| Crates.io | orx-concurrent-iter |
| lib.rs | orx-concurrent-iter |
| version | 3.1.0 |
| created_at | 2024-04-04 04:22:54.867132+00 |
| updated_at | 2025-09-07 18:34:06.59097+00 |
| description | A thread-safe and ergonomic concurrent iterator trait and efficient lock-free implementations. |
| homepage | |
| repository | https://github.com/orxfun/orx-concurrent-iter/ |
| max_upload_size | |
| id | 1195849 |
| size | 583,227 |
A thread-safe and ergonomic concurrent iterator trait and efficient lock-free implementations.
This crate focuses on enabling ergonomic concurrent programs without sacrificing efficiency.
no-std: This is a no-std crate.
A ConcurrentIter can be safely shared among threads using a shared reference; and multiple threads can iterate over it concurrently.
As expected, it will yield each element only once and in order.
Just like a regular iterator, a concurrent iterator has a next method returning and Option of the element type.
use orx_concurrent_iter::*;
use core::time::Duration;
let vec = vec!['a', 'b', 'c'];
let con_iter = vec.con_iter(); // concurrent iterator
std::thread::scope(|s| {
s.spawn(|| { // 1st thread
let first = con_iter.next();
assert_eq!(first, Some(&'a'));
// make sure that 2nd thread pulls 'b' and 'c'
std::thread::sleep(Duration::from_secs(2));
assert_eq!(con_iter.next(), None);
});
s.spawn(|| { // 2nd thread
// make sure that 1st thread pulls 'a' beforehand
std::thread::sleep(Duration::from_secs(1));
let second = con_iter.next();
assert_eq!(second, Some(&'b'));
let third = con_iter.next();
assert_eq!(third, Some(&'c'));
assert_eq!(con_iter.next(), None);
});
});
The signature of the next method allows convenient while let loops.
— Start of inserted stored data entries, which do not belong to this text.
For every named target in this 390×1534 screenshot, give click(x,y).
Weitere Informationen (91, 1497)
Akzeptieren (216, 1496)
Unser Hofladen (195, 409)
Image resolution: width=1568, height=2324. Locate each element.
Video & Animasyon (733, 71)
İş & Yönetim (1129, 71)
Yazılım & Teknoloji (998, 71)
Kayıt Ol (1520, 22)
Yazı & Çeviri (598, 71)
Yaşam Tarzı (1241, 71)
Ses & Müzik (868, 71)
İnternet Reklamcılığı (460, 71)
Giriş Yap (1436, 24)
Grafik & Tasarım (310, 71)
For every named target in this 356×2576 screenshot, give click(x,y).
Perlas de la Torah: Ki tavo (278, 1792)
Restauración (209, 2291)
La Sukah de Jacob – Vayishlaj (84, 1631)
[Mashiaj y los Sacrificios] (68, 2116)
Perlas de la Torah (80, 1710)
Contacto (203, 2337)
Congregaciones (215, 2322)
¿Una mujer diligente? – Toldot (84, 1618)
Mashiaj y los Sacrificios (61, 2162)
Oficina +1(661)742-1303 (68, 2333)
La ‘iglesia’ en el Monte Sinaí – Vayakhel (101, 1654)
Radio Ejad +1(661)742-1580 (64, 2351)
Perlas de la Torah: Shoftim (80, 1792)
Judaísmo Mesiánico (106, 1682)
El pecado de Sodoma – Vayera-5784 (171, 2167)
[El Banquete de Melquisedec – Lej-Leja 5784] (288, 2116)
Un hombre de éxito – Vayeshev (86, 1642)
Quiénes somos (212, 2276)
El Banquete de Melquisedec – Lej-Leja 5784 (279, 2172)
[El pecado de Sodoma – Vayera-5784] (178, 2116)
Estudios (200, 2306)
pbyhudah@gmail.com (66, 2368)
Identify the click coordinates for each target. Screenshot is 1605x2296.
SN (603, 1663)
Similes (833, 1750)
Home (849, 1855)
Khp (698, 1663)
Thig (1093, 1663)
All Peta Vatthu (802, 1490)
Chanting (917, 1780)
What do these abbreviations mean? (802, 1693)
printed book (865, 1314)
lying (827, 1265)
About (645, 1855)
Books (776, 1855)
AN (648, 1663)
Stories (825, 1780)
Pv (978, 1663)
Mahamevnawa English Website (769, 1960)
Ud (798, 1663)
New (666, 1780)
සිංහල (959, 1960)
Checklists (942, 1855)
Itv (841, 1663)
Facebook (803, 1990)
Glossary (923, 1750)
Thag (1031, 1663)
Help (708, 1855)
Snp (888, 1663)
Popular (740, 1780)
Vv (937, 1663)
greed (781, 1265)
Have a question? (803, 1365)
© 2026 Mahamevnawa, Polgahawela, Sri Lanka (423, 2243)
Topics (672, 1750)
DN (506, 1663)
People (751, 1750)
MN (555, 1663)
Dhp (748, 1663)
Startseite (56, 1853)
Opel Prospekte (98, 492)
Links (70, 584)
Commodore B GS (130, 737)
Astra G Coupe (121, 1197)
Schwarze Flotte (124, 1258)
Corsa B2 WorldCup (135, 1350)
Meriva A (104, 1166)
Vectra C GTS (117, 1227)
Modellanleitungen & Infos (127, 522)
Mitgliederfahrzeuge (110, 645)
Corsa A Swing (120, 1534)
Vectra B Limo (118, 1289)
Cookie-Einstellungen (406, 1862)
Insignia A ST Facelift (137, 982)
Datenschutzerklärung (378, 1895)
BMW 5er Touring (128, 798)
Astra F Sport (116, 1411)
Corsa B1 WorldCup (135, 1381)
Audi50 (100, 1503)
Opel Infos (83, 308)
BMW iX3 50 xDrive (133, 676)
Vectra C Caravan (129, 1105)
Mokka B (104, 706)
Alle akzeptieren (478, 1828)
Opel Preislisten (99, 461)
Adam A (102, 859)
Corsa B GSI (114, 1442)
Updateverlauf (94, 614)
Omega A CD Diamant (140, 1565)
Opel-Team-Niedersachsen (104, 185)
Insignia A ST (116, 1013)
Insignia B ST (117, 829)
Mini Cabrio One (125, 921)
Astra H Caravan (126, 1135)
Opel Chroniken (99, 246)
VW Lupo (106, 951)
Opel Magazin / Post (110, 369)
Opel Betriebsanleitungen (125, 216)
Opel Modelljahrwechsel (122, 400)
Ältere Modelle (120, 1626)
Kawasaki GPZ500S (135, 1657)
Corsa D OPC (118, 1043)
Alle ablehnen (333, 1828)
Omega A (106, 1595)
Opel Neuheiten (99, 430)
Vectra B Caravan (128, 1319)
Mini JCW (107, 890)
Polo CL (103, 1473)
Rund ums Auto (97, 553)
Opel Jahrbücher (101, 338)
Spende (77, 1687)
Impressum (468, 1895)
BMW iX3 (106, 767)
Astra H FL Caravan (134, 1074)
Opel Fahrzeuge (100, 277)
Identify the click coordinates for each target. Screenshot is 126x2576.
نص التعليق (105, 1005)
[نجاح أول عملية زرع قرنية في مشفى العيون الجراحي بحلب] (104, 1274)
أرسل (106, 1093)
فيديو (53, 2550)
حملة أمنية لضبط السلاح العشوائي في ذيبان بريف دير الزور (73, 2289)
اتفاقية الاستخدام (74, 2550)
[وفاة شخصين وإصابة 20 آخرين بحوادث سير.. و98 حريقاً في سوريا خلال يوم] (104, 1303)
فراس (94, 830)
The following example demonstrates a straightforward parallel processing implementation, where 100 elements of the input data will be processed in parallel by 4 threads.
Note that the code does not look different than its sequential counterpart, except for the spawn calls.
use orx_concurrent_iter::*;
let num_threads = 4;
let data: Vec<_> = (0..100).map(|x| x.to_string()).collect();
let con_iter = data.con_iter();
let process = |_x: &String| { /* assume actual work */ };
std::thread::scope(|s| {
for _ in 0..num_threads {
s.spawn(|| {
while let Some(value) = con_iter.next() {
process(value);
}
});
}
});
Although rust's while let loops are already very convenient, we cannot use for loops because a concurrent iterator is not a regular Iterator.
However, we can create one or more item pullers from a concurrent iterator within multiple threads, and the ItemPuller implements Iterator.
Although we use a puller similar to a regular iterator; it is created from, connected to and pulls elements from a ConcurrentIter.
This trick first enables for loops.
use orx_concurrent_iter::*;
let num_threads = 4;
let data: Vec<_> = (0..100).map(|x| x.to_string()).collect();
let con_iter = data.con_iter();
let process = |_x: &String| { /* assume actual work */ };
std::thread::scope(|s| {
for _ in 0..num_threads {
s.spawn(|| {
for value in con_iter.item_puller() {
process(value);
}
});
}
});
The actual benefit, however, is to enable the convenient and composable iterator methods in concurrent programs.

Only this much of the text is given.